## WORK INSTRUCTION
Every record needs to be restated word for word.

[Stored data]
▬▬▬
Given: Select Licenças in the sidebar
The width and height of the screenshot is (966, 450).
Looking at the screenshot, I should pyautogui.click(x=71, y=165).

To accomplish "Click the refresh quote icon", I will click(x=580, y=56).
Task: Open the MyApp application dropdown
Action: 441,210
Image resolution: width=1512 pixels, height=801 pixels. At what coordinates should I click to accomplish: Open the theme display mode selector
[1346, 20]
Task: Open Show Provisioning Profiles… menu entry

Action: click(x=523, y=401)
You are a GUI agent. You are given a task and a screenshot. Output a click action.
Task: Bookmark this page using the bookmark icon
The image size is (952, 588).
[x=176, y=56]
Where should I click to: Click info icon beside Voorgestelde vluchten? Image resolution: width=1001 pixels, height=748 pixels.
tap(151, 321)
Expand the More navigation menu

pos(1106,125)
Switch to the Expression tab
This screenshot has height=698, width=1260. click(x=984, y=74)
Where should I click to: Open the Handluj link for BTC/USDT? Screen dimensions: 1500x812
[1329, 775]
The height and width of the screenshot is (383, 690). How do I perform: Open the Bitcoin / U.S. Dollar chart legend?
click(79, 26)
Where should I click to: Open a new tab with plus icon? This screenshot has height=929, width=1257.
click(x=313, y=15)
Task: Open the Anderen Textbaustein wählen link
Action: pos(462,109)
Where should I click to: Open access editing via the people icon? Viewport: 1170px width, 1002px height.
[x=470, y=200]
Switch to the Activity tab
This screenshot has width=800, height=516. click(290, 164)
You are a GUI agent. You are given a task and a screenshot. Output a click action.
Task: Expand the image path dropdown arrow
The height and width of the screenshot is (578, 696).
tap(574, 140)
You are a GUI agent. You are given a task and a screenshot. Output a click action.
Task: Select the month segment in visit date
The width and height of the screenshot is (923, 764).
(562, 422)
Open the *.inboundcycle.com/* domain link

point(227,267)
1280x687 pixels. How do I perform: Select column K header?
▬▬▬
## RESULT OF THIS EXERCISE
Given: Select Licenças in the sidebar
The width and height of the screenshot is (966, 450).
Looking at the screenshot, I should pyautogui.click(x=71, y=165).

To accomplish "Click the refresh quote icon", I will click(x=580, y=56).
Task: Open the MyApp application dropdown
Action: 441,210
Image resolution: width=1512 pixels, height=801 pixels. At what coordinates should I click to accomplish: Open the theme display mode selector
[1346, 20]
Task: Open Show Provisioning Profiles… menu entry

Action: click(x=523, y=401)
You are a GUI agent. You are given a task and a screenshot. Output a click action.
Task: Bookmark this page using the bookmark icon
The image size is (952, 588).
[x=176, y=56]
Where should I click to: Click info icon beside Voorgestelde vluchten? Image resolution: width=1001 pixels, height=748 pixels.
tap(151, 321)
Expand the More navigation menu

pos(1106,125)
Switch to the Expression tab
This screenshot has height=698, width=1260. click(x=984, y=74)
Where should I click to: Open the Handluj link for BTC/USDT? Screen dimensions: 1500x812
[1329, 775]
The height and width of the screenshot is (383, 690). How do I perform: Open the Bitcoin / U.S. Dollar chart legend?
click(79, 26)
Where should I click to: Open a new tab with plus icon? This screenshot has height=929, width=1257.
click(x=313, y=15)
Task: Open the Anderen Textbaustein wählen link
Action: pos(462,109)
Where should I click to: Open access editing via the people icon? Viewport: 1170px width, 1002px height.
[x=470, y=200]
Switch to the Activity tab
This screenshot has width=800, height=516. click(290, 164)
You are a GUI agent. You are given a task and a screenshot. Output a click action.
Task: Expand the image path dropdown arrow
The height and width of the screenshot is (578, 696).
tap(574, 140)
You are a GUI agent. You are given a task and a screenshot. Output a click action.
Task: Select the month segment in visit date
The width and height of the screenshot is (923, 764).
(562, 422)
Open the *.inboundcycle.com/* domain link

point(227,267)
1280x687 pixels. How do I perform: Select column K header?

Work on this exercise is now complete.